Prospectus Summary, page 1
| 37. | | You state that you are in the process of developing and acquiring core technologies. Tell us and discuss in detail the nature of the core technologies that are being developed and acquired including the costs to acquire, develop and make ready for consumer use. Indicate how this technology relates to AniDragon launched in August 2003. Define and clarify what you mean by using the term launched since it implies that you have successfully developed a product. |
We have revised the disclosure on pages 1, 2 and 18 in accordance with your comment.
| 38. | | Discuss in detail the joint venture entered into to develop and publish the mobile video game based on Fear Factor and the forthcoming reality series Next Action Star. Disclose who the joint venture is with and what percentage ownership the company has. Indicate whether you have already acquired or licensed the right to use Fear Factor or Next Action Star. If so, describe the nature of the consideration exchanged to acquire this right. That is, explain whether the affiliate of Playentertainment can assign the rights to the joint venture. |
We have revised the disclosure on pages 1, 2 and 21-22 in accordance with your comment.
★ ★ ★ ★
SHORT PROBLEM 1: From the prospectus summary comments, extract the passage from "Prospectus Summary, page" up to and including "18 in accordance with your comment.".
SHORT PROBLEM 2: Extend the prospectus summary comments past their final sentence.

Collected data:
★ ★ ★ ★
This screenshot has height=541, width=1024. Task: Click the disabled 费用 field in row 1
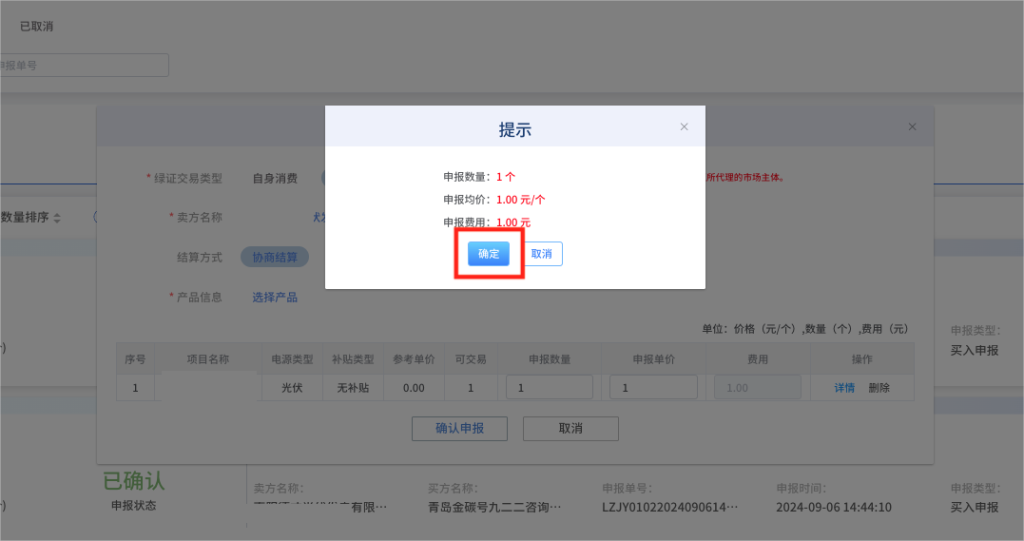pos(757,388)
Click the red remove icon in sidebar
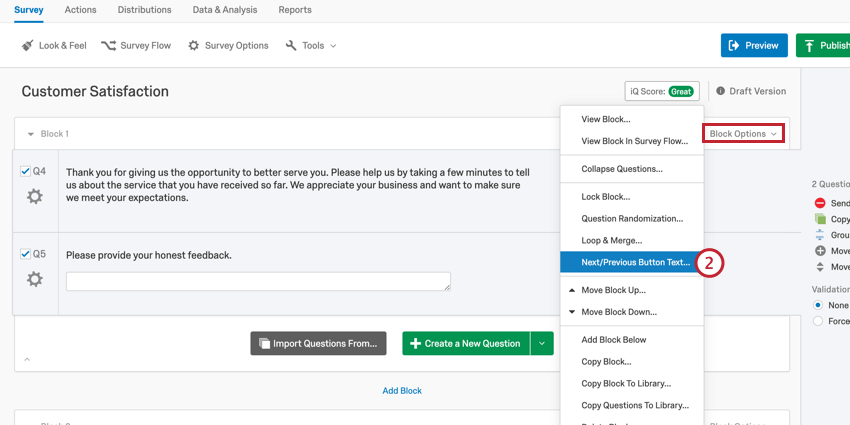 pyautogui.click(x=820, y=203)
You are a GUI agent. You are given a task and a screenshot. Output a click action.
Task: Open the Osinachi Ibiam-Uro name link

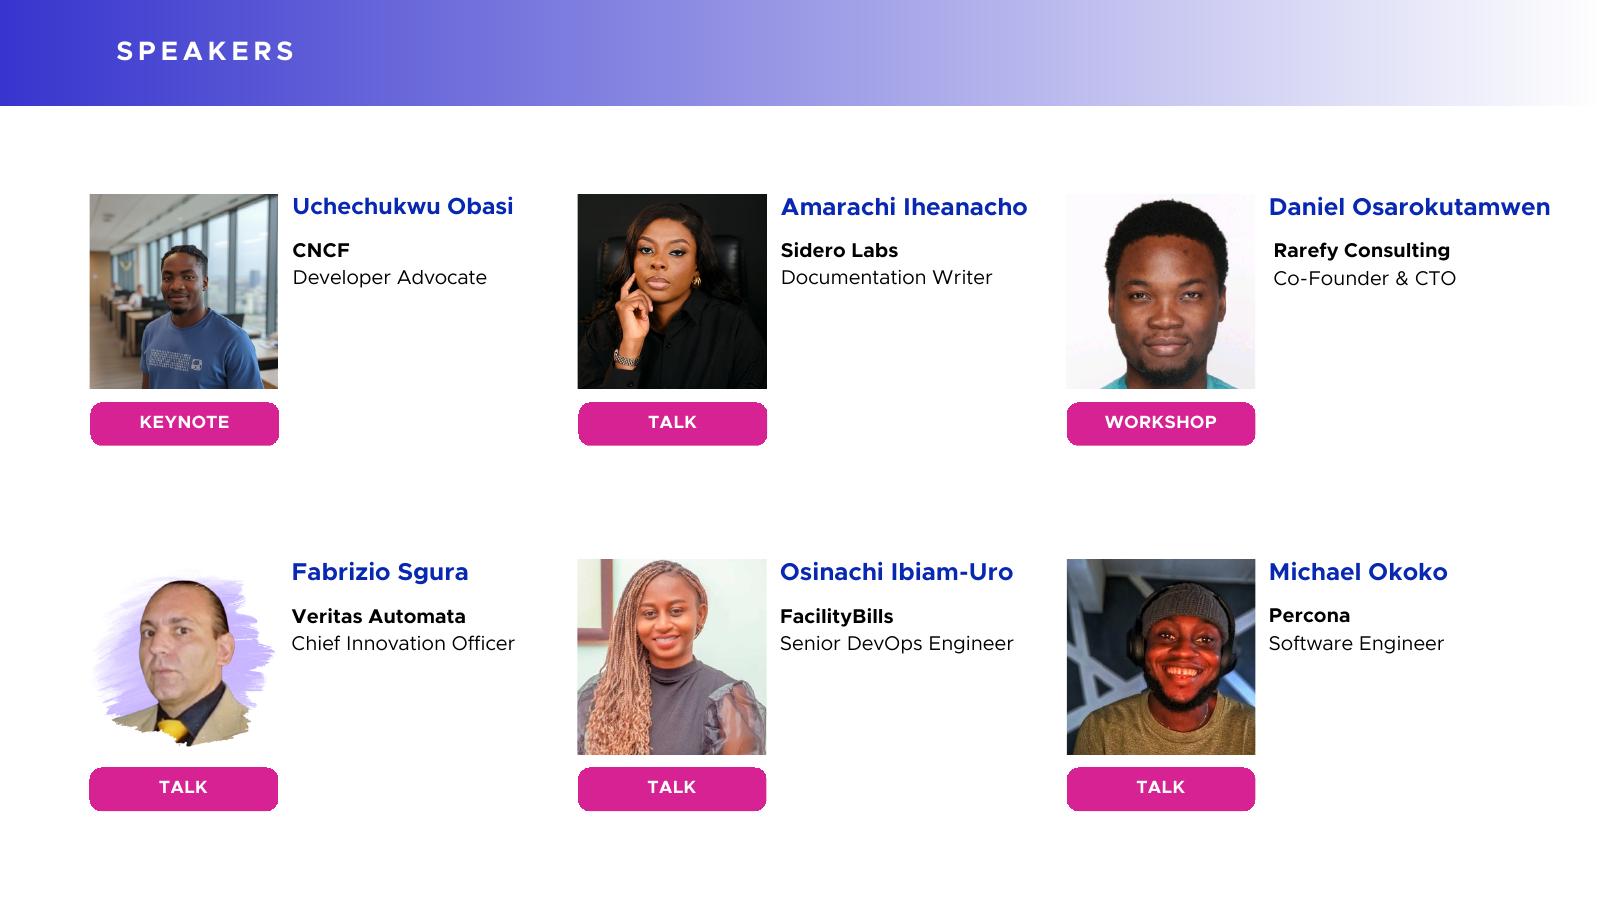[896, 572]
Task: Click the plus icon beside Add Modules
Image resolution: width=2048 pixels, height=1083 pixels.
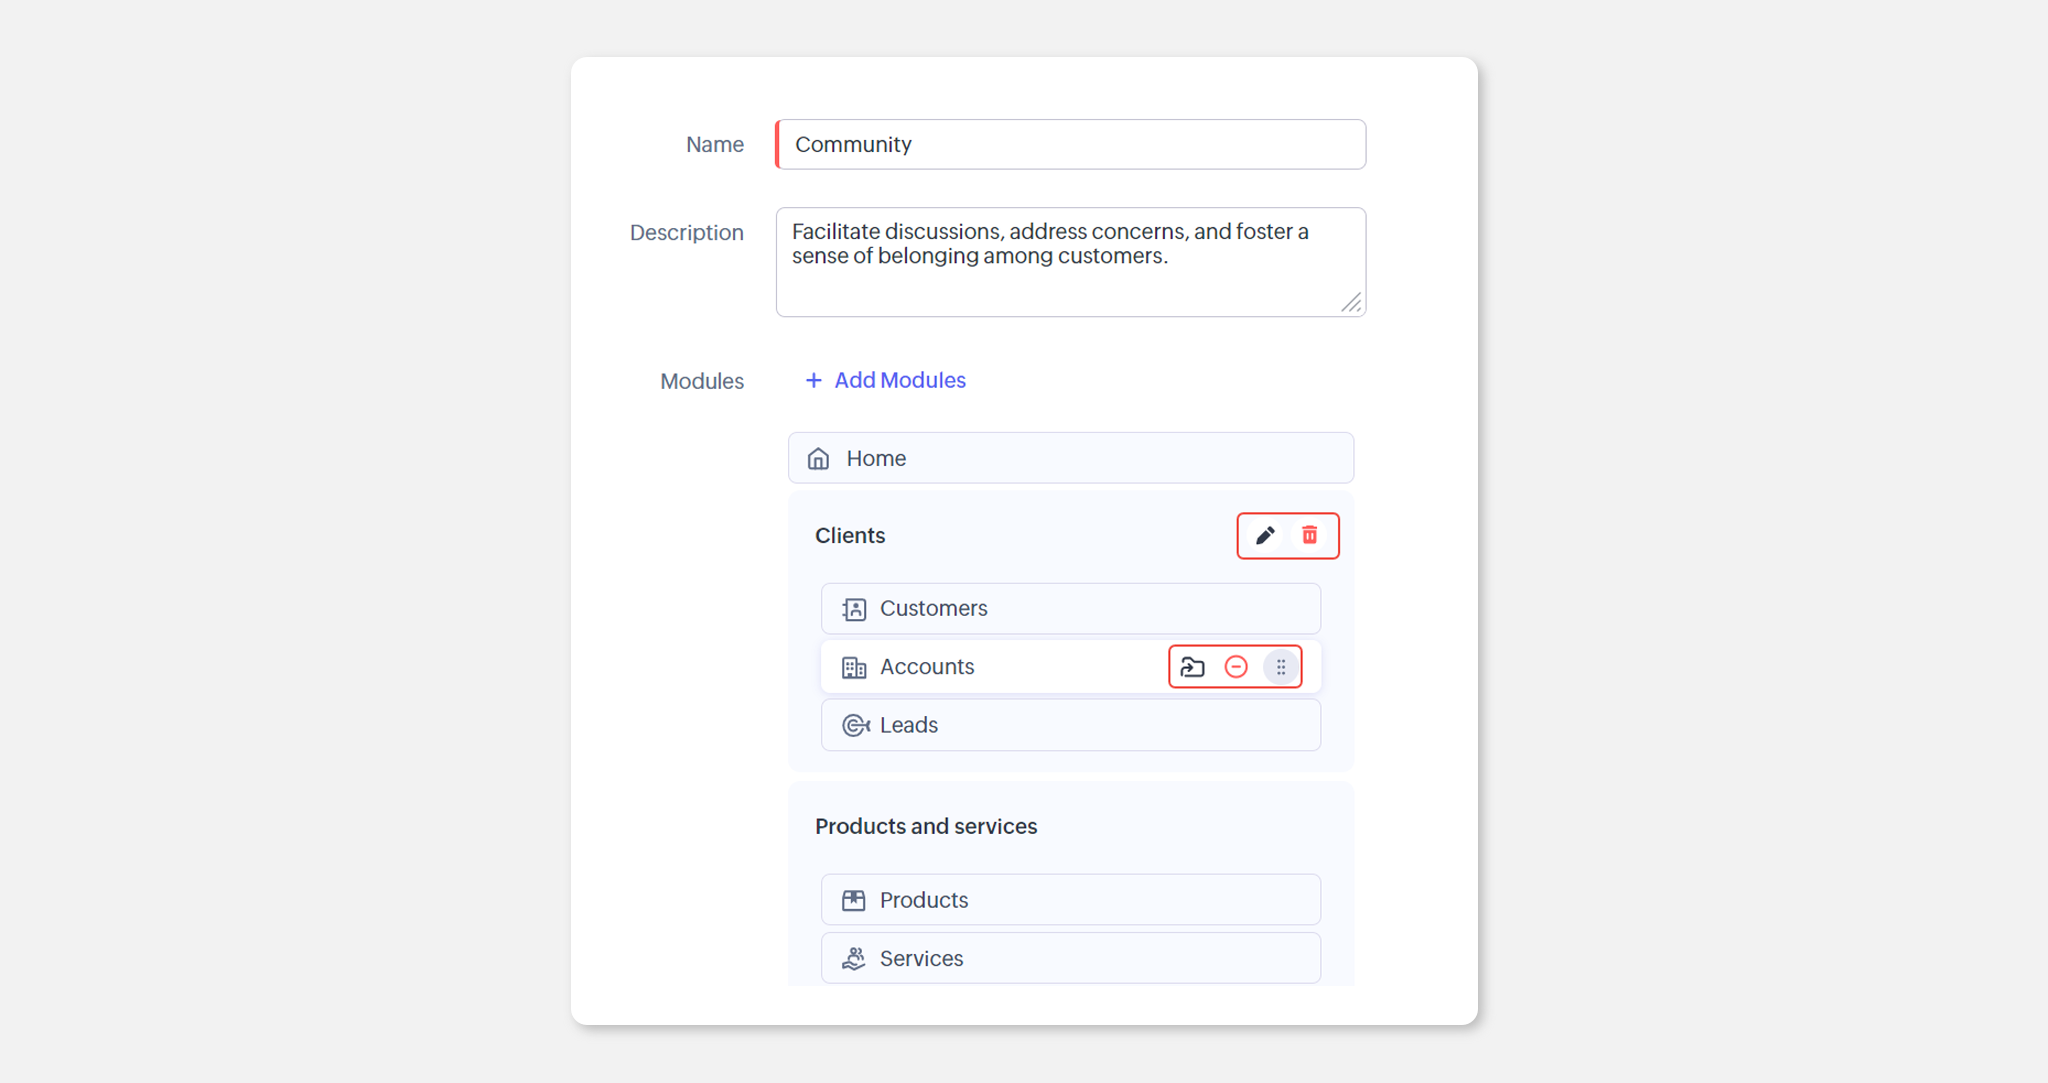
★ ★ ★ ★
RIGHT ANSWER 1:
Prospectus Summary, page 1
| 37. | | You state that you are in the process of developing and acquiring core technologies. Tell us and discuss in detail the nature of the core technologies that are being developed and acquired including the costs to acquire, develop and make ready for consumer use. Indicate how this technology relates to AniDragon launched in August 2003. Define and clarify what you mean by using the term launched since it implies that you have successfully developed a product. |
We have revised the disclosure on pages 1, 2 and 18 in accordance with your comment.

RIGHT ANSWER 2:
| 39. | | Describe in detail the following: |
| • | | The specific nature of the individual core technologies you have developed to date, which can be used on mobile devices, personal computers and console platforms. |
| • | | The nature and terms of the strategic license agreements you have entered into to date with respect to high-profile intellectual properties. |
We have revised the disclosure on pages 1, 2, 21-23 in accordance with your comment.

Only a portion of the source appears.